Phenolic Acids in Jerusalem Artichoke (Helianthus tuberosus L.): Plant Organ Dependent Antioxidant Activity and Optimized Extraction from Leaves.

Molecules (Basel, Switzerland) (2019-09-13)
Muhammad Mir Showkat, Anne Bergljot Falck-Ytter, Knut Olav Strætkvern
摘要

Phenolic acids including chlorogenic acids are major polyphenolic compounds found in Jerusalem artichoke (Helianthus tuberosus L.). The plant itself is an emerging biorefinery crop due to the inulin-rich tubers, a bioethanol feedstock, but the aerial parts represent a rich source of bioactive compounds. We have determined the level of major phenolic acids in extracts of four plant organs: tuber, leaf, flower, and stem.

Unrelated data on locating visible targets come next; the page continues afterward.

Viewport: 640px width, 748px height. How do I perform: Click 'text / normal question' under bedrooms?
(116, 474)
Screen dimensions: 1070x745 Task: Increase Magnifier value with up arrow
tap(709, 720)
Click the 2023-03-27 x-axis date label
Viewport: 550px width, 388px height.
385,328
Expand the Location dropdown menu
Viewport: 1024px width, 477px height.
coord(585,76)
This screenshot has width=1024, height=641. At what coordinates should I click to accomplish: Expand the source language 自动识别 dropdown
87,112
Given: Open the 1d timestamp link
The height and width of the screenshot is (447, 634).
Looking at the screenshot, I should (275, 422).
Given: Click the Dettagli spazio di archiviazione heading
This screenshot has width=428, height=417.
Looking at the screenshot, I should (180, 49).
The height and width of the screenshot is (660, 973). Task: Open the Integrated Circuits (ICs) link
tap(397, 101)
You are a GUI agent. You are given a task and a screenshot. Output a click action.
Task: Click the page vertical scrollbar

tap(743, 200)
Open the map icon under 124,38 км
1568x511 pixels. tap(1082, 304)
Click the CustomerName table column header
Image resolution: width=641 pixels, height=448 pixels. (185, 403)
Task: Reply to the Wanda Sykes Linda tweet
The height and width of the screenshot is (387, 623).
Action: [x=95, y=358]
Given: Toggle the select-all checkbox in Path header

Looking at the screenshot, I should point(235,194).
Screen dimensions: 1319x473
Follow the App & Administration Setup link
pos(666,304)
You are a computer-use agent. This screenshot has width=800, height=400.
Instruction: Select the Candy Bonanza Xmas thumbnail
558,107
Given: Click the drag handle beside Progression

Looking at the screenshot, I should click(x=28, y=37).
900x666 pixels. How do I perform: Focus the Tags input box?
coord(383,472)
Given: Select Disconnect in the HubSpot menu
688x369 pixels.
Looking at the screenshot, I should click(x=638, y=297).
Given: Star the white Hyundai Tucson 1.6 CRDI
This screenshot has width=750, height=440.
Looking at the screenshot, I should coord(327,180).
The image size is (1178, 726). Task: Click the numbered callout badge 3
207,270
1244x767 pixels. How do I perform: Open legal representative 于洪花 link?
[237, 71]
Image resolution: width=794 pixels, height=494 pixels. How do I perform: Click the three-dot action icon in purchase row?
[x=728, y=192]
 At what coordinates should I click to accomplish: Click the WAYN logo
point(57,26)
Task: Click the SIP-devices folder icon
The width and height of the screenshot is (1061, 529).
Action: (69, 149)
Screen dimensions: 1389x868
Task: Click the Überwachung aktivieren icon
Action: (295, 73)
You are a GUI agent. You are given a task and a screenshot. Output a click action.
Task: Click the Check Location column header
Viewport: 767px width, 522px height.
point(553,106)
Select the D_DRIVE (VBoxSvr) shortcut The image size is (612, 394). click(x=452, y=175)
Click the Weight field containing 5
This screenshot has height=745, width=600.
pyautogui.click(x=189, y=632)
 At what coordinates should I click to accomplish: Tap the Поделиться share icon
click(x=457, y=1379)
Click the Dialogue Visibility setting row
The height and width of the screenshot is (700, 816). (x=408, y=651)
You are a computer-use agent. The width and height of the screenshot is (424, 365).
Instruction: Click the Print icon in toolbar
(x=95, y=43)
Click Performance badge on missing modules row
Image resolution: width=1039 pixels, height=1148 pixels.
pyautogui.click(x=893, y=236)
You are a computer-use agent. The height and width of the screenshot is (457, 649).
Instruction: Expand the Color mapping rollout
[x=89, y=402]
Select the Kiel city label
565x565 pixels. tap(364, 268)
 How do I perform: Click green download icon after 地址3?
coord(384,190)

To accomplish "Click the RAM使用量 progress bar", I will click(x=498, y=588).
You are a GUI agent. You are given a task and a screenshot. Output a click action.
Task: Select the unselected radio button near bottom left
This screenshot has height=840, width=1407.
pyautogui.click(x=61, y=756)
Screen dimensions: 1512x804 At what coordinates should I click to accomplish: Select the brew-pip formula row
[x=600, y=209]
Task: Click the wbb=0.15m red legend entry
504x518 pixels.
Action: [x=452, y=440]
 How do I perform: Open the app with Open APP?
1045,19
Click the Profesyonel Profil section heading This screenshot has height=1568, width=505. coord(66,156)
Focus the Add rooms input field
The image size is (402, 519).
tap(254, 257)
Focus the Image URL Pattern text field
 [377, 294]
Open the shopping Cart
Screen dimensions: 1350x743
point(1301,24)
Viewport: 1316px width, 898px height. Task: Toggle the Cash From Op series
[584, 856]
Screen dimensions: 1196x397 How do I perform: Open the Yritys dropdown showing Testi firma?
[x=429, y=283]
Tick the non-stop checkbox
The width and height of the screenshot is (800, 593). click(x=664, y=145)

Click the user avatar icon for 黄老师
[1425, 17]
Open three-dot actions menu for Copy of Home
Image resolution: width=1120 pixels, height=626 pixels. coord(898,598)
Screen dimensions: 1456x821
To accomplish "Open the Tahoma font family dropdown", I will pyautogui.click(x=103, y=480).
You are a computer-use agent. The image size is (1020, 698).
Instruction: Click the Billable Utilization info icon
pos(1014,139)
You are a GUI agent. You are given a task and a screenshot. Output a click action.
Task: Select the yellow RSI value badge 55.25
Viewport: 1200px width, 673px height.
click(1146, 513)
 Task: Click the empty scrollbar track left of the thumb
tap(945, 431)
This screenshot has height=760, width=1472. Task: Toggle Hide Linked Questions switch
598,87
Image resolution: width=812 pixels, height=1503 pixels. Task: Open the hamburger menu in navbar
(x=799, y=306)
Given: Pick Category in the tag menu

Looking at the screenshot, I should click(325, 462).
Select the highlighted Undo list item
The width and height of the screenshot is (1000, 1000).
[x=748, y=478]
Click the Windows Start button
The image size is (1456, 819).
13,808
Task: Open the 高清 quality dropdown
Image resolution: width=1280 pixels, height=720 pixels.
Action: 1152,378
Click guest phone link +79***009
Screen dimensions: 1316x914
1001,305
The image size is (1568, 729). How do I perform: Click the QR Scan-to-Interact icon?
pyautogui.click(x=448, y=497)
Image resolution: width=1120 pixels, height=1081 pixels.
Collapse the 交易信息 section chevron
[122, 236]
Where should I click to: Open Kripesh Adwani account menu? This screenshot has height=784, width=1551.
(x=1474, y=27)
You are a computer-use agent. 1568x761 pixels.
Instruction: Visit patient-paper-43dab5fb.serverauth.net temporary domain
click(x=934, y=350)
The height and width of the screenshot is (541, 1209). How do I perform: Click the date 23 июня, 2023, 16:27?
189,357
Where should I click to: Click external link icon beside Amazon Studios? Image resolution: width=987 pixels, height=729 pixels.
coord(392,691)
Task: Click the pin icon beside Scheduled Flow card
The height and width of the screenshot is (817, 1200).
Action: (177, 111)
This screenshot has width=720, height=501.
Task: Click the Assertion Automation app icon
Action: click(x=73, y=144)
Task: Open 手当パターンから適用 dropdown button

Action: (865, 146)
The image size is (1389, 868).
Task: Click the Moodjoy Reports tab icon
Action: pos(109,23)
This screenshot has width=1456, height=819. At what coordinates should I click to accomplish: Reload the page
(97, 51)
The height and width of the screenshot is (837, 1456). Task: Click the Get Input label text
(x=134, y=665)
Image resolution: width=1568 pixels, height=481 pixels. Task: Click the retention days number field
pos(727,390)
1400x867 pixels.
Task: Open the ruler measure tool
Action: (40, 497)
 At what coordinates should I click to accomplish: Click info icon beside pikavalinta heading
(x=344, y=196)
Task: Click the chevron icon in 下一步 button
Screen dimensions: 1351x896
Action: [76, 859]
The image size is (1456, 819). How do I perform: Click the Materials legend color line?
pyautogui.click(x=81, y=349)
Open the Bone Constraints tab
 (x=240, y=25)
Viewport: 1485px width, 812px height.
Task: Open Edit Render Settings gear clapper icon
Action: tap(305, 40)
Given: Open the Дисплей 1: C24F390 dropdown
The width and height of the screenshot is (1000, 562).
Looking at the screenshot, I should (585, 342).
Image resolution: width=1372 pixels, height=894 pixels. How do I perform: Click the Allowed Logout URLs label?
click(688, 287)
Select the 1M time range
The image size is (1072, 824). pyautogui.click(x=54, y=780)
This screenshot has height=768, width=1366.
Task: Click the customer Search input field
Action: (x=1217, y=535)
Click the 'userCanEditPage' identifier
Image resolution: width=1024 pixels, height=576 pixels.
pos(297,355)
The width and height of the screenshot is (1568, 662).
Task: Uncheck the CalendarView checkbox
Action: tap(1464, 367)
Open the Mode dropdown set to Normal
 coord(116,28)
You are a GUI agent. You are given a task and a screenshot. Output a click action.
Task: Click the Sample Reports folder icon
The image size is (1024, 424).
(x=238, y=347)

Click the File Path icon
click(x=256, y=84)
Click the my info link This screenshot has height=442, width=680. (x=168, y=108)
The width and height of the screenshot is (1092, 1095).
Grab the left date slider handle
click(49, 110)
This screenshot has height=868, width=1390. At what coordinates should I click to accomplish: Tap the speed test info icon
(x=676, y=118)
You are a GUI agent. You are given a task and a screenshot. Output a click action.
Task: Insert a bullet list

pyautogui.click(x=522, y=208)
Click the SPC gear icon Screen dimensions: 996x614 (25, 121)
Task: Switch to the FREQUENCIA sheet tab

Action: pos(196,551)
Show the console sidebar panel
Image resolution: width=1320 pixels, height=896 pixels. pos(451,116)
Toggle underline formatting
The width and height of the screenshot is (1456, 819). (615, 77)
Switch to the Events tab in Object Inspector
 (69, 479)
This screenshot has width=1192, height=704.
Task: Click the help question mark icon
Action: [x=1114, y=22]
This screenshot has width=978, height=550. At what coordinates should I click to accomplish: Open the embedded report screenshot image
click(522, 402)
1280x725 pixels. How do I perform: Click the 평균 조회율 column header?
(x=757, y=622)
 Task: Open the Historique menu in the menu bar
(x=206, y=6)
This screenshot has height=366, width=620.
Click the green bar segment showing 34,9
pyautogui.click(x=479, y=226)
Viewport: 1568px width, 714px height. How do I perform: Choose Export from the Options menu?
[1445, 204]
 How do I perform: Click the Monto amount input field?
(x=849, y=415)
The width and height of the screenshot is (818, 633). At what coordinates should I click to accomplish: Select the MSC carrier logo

Employing three heating conditions (20 °C, 60 °C, and microwaving), corrected total phenolic content (TPC) was highest in the leaves (4.5-5.7 mg gallic acid equivalents g-1 dry substance), followed by flower (2.1-2.9), tuber (0.9-1.4), and lowest in stem extracts (0.1-0.2). A previously overlooked interference of the Folin-Ciocalteu assay, namely a signal contribution from ascorbic acid, caused overestimation of TPC in various organs ranging from 65% to 94%. Radical scavenging activity of extracts correlated significantly with TPC, both on corrected (R2 = 0.841) and uncorrected (R2 = 0.884) values. Out of the identified phenolic acids determined by quantitative HPLC-UV analysis, chlorogenic and dicaffeoylquinic acids accounted for 72-82% of corrected TPC in leaf and tuber extracts. Optimization of leaf extraction was tested in a 23-factorial Central Composite Face (CCF) design. Temperature was the most important model term, and a solvent strength of less than 50% ethanol promoted the highest TPC yields. Further developments in extraction processing of crop residues may open avenues for improving the utilization of Jerusalem artichoke in valuable products.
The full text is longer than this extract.